Waar in een wat verder verleden de celebrant met zijn rug naar de gelovigen de mis opdroeg aan het hoofdaltaar, werd na het tweede Vaticaans Concilie zoals in veel kerken direct vóór het priesterkoor een altaar geplaatst waarbij de celebrant naar de gelovigen was gekeerd. Bij de hersteloperatie van Het kerkbestuur maakte van de gelegenheid van de huidige hersteloperatie gebruik om de indeling van de kerk opnieuw te veranderen; thans staat het altaar nog verder naar achter, direct onder de vieringtoren. Het aanvankelijk verlengde priesterkoor is weer in zijn oorspronkelijke vorm zichtbaar, terwijl een nieuwe, verplaatsbare verhoging onder de vieringtoren staat. De banken in de dwarsbeuken een kwart slag zijn gedraaid, banken in de zijbeuken zijn verdwenen en de rijen in het middenschip reiken (uiteraard) niet verder dan de kolommen van de vieringtoren. Alleen direct voor het Maria-altaar staat een klein rijtje banken voor het gebruik als dagkerk. De huidige bezoekersaantallen zijn van dien aard dat deze indeling toereikend is. Voor bijzondere gelegenheden worden in de zijbeuken zo nodig losse stoelen bijgeplaatst. De vloer in de hele kerk is met het oog op deze indeling geheel vlak gemaakt. Daarmee is ander gebruik ook mogelijk. Tevens heeft men gemeend de doopvont centraal voor het priesterkoor op te stellen. Daardoor kwam in de Quirinuskapel ruimte vrij om de preekstoel te plaatsen.

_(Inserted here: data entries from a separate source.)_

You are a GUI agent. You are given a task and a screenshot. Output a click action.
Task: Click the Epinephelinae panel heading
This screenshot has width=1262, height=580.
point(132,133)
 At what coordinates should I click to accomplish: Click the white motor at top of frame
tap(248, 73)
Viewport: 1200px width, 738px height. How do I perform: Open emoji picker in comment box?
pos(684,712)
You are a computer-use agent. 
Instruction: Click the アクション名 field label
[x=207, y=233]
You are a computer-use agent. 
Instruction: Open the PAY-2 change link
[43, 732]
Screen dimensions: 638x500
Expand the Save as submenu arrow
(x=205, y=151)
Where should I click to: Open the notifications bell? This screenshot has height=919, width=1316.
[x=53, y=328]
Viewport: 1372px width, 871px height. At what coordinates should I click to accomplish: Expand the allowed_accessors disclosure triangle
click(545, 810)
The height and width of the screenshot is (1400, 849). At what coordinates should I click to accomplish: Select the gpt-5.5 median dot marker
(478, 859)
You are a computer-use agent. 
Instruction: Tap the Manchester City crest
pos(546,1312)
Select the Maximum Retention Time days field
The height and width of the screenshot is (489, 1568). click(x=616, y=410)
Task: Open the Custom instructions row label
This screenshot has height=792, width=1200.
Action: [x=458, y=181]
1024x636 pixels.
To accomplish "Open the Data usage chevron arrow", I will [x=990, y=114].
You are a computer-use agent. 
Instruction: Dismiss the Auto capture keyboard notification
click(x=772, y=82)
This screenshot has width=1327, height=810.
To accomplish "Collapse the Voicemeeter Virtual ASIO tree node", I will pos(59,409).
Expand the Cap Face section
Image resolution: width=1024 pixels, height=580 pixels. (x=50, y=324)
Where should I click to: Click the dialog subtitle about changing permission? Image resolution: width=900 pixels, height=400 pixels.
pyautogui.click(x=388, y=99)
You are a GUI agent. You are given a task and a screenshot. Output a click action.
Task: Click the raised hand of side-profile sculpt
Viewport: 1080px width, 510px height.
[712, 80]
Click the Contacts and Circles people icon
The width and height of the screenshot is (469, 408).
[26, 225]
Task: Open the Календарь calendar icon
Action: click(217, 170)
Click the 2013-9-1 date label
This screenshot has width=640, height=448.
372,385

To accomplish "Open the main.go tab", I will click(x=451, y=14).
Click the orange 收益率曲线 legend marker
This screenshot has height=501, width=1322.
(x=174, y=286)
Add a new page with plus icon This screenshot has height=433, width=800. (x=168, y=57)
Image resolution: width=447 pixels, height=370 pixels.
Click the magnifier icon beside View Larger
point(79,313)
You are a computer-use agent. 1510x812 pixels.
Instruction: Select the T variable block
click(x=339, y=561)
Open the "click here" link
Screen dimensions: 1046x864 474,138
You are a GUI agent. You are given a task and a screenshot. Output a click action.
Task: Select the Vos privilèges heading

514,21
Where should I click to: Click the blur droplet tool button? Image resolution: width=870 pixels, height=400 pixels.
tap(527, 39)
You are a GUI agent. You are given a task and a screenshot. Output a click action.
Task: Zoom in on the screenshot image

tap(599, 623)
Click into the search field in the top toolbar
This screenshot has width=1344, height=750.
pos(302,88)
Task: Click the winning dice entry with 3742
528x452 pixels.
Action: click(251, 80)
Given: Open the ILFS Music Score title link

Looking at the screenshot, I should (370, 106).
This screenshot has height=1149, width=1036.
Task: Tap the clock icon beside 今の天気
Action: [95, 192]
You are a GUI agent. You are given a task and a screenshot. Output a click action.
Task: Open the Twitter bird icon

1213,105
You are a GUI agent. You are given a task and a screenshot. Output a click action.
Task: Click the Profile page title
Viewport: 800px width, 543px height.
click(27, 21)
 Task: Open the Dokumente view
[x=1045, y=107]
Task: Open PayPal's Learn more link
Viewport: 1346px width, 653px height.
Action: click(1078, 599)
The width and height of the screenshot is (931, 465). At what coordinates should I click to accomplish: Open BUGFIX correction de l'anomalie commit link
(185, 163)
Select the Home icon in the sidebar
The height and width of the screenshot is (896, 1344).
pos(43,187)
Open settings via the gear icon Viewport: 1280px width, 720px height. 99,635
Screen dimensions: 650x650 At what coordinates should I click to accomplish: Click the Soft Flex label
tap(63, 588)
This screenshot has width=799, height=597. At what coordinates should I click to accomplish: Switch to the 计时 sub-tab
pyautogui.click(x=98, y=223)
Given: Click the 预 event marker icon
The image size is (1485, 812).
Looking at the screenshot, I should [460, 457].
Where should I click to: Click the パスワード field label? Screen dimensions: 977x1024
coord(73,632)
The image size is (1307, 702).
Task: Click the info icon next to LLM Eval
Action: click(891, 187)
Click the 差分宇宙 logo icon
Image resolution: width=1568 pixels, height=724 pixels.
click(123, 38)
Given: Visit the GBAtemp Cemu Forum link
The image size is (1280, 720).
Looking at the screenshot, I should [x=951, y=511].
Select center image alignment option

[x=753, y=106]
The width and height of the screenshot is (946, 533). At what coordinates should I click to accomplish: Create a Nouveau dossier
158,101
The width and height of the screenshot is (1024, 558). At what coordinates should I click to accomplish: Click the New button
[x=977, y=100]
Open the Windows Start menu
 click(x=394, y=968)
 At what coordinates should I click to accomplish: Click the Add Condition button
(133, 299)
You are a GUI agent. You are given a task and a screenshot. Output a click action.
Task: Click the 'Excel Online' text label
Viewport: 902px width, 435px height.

De vele daken op het kerkgebouw maken ook de buitenzijde tot een markant gebouw in het dorpshart
De vele daken op het kerkgebouw maken ook de buitenzijde tot een markant gebouw in het dorpshart

Buitenzijde

Een wandeling rond het kerkgebouw brengt eens temeer de vele daken en bijbehorende goten (met bijbehorende kans op lekkage) onder de aandacht. Hans Smeenk vertelde dat hij bij het herstel van de voorgevel en torens beslist aandacht aan de drie beelden wilden besteden, ondanks dat de bisschoppelijke bouwdienst hier geen noodzaak toe zag. Gelukkig maar dat hij dat toch gedaan heeft, de beelden stonden bij onderzoek nagenoeg los op hun sokkels. Je moet er niet aan denken wat er had kunnen gebeuren als deze inspectie en herstel achterwege waren gebleven!
Hans Smeenk attendeerde de bezoekers ook op een ijzeren staaf die in het muurwerk rondom het gehele gebouw loopt. Een stukje ervan is goed te zien in de vijf hoge ramen in de voorgevel, waar hij vlak voor de glas in loodpanelen (derde vak van boven) langs loopt. Deze versterking vormt na honderd jaar tevens een bedreiging voor het gebouw: door roest is een groot deel van de gevel volgens Smeenk een stukje opgetild. Welke schade deze roest kan veroorzaken is thans nog goed te zien in de rechter zijgevel, waar op dezelfde hoogte enkele stenen gewoon van hun plaats zijn gedrukt. Herstel is dus beslist geboden.

Stichting

De ijzeren bindingsstaaf drukt door roest het metselwerk kapot
De ijzeren bindingsstaaf drukt door roest het metselwerk kapot

Na meer dan zeventig jaren in gebruik te zijn geweest werd duidelijk dat voor behoud van het gebouw op meerdere plaatsen grondig herstel nodig werd. Daarop is in 1985 de Stichting Behoud Quirinuskerk opgericht met als doel het bijeenbrengen van middelen voor het herstel. Ondanks dat eigenlijk meer geld nodig is, is de bijeen gebrachte 7 ton voldoende voor herstel van de belangrijkste schades. Van de vijf voorziene deelprojecten zijn daarmee drie fasen uit te voeren. Twee fasen wachten nog op verder financiering, waarvoor nog eens drie à vijf ton nodig is.
Even goed kunnen we nu al met voldoening constateren, dat het kennelijk in deze tijd van voortgaande ontkerkelijking toch nog steeds mogelijk blijkt, om een monument als de Quirinuskerk door een grondige restauratie voor het nageslacht te bewaren.